The quality of manure is also improved by the concentrated feeds given to cattle. Cotton-seed, cotton-seed cake, linseed-meal, wheat bran, grain husk, groundnut cake, gram, horse-gram, etc. are rich in nitrogen, phosphorous, potassium, magnesium and sulphur. It has been found that in the case of adult working-cattle about 80 per cent of nitrogen and the other mineral elements contained in the feed is recovered in urine, faeces and other animal by-products. Accordingly, manure from cattle fed on cereal straws and grass hay is much less valuable than that from animals fed on legume hays, grains and concentrates.
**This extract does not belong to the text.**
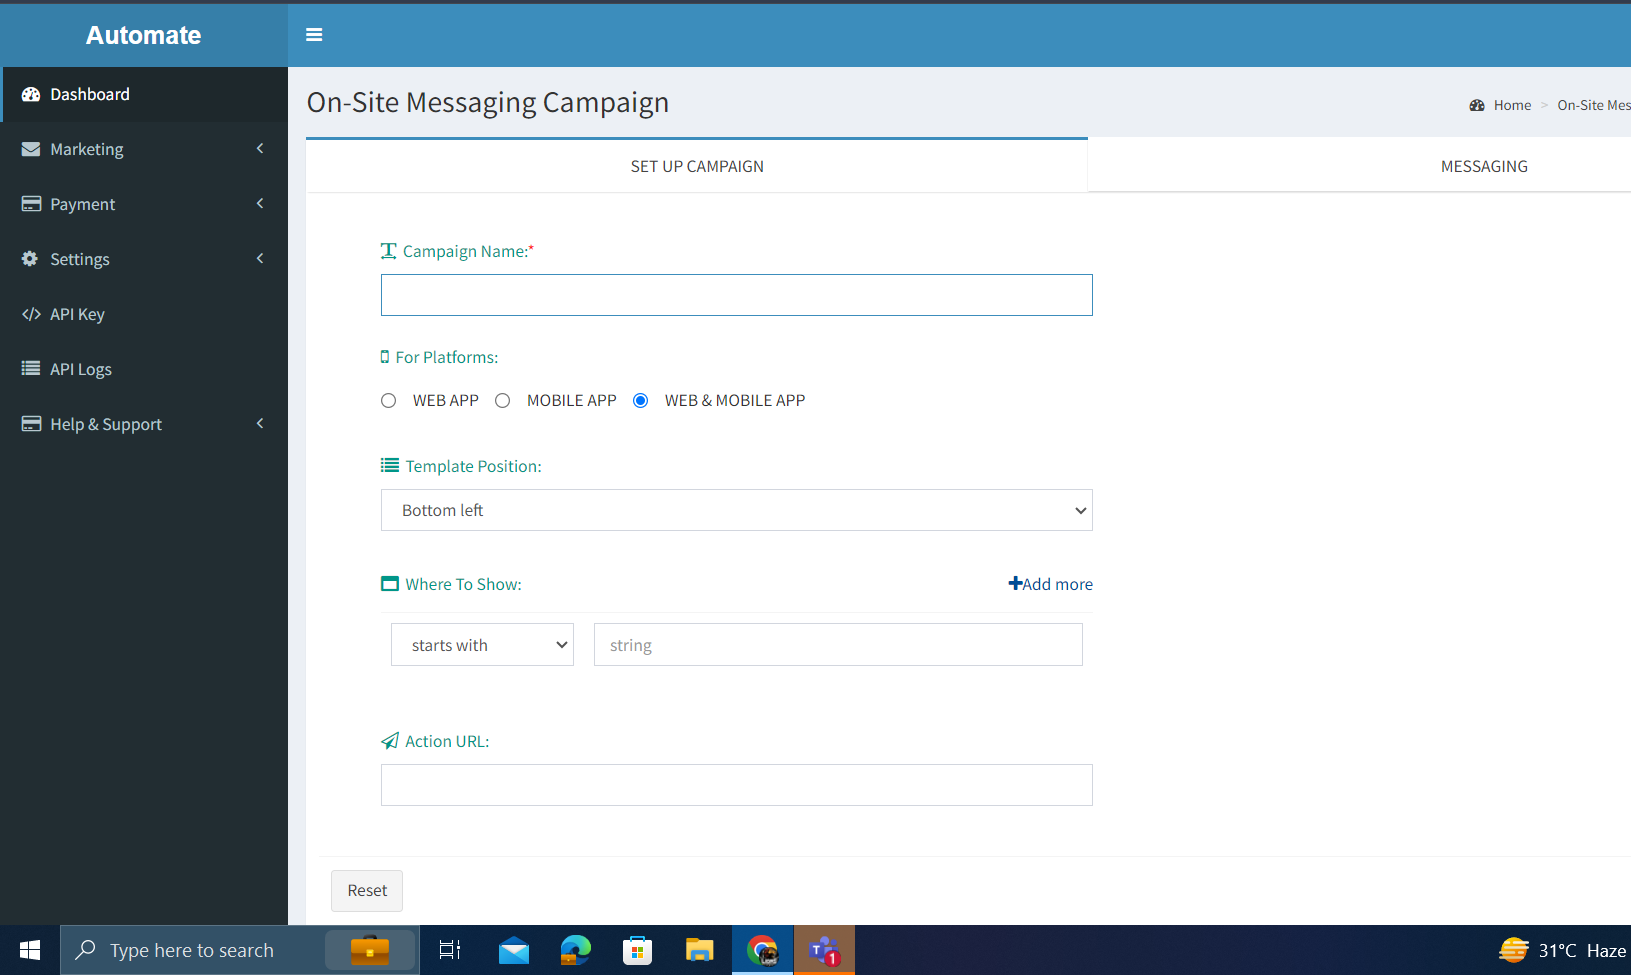Screen dimensions: 1631x975
Task: Open Microsoft Teams from the taskbar
Action: point(824,950)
In foreign countries, considerable attention has been given to the use of preservatives on manure. Calcium sulphate or gypsum and superphosphate have proved most promising in preventing the escape of ammomnia. Gypsum has been found specially effective as an ammonia-absorbing agent. Superphosphate, besides absorbing ammonia, supplies additional phosphorous and, thus, improves the crop producing capacity of the manure.